Nach der ersten Mahlzeit des Tages ging ich in mein Schlafzimmer und suchte den Schrank nach einem schönen Kleid durch. Zur engeren Wahl standen ein luftiges weißes oder ein enges schwarzes Kleid. Alle anderen fand ich für das erste Date nicht so passend. Ich hing beide an den Schrank und begutachtete sie. Da ich mich nicht sofort festlegen konnte, wollte ich zunächst ein wenig Ordnung in mein neues Heim bringen.

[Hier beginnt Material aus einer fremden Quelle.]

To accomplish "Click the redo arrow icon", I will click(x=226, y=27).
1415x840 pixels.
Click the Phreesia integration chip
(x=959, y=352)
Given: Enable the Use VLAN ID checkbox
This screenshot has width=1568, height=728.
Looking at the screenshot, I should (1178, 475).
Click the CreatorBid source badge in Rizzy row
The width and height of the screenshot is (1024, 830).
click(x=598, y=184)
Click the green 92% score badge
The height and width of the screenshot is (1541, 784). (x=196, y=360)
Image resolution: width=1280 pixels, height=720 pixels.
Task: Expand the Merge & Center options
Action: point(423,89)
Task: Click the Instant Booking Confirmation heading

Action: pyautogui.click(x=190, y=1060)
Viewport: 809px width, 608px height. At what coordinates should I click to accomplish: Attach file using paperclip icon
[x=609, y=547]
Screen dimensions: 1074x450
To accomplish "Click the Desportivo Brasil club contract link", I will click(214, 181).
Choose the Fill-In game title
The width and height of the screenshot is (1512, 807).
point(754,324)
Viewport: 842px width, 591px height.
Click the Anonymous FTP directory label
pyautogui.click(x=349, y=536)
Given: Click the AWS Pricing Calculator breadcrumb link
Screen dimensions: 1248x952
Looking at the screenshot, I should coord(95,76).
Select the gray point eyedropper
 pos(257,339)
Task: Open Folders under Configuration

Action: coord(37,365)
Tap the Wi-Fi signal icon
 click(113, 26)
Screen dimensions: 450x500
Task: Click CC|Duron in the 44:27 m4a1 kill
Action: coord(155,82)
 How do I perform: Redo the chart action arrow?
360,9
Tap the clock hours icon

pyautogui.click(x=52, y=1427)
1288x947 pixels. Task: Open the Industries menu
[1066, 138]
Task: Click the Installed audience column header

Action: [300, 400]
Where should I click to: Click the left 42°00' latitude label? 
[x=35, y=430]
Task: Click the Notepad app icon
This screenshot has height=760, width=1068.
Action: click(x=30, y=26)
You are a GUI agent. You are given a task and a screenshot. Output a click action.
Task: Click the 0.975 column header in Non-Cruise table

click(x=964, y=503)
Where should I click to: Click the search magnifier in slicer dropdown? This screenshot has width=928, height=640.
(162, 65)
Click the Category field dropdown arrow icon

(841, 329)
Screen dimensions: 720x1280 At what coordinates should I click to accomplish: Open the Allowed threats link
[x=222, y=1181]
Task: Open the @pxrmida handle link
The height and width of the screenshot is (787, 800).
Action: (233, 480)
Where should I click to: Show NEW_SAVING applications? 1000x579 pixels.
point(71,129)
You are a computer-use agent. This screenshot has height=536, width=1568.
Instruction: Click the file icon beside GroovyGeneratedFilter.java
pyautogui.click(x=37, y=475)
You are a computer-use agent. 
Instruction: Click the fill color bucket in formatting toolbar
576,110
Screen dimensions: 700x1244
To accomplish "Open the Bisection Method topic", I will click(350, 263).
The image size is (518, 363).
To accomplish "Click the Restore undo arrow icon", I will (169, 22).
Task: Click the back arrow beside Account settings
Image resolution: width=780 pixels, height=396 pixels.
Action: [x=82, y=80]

Ich entschied mich schließlich nach ein wenig notwendiger Hausarbeit für das weiße Kleid. Nachdem ich es angezogen hatte, ging ich noch einmal in das Badezimmer, um mir die Haare zu machen. Ich schaute in den Spiegel und überlegte, was ich mit meiner langen, schwarzen Mähne machen könnte. Rasch hatte ich mich für eine Hochsteckfrisur entschlossen.
Als ich fertig gestylt war, machte ich mich auf den Weg in die Küche, um etwas zu trinken. Also goss ich mir Orangensaft in ein Glas. Nachdem ich es an meinen Mund hob, vergoss ich plötzlich die Hälfte auf meinem schönen weißen Kleid. Ich hätte schreien können, als ich bemerkte, dass es so gut wie ruiniert war. Ich hoffte wirklich, dass der Saft nun nicht ewig daran haften würde. Doch so schnell bekam ich das mit der Wäsche nicht mehr hin.
Sofort ging ich ins Schlafzimmer und zog das beschmutzte Kleidungsstück aus. Es blieb nur noch das enge Schwarze, was ich anziehen wollte. Folglich kleidete ich mich erneut an. Dies passte auch besser zu meiner Hochsteckfrisur.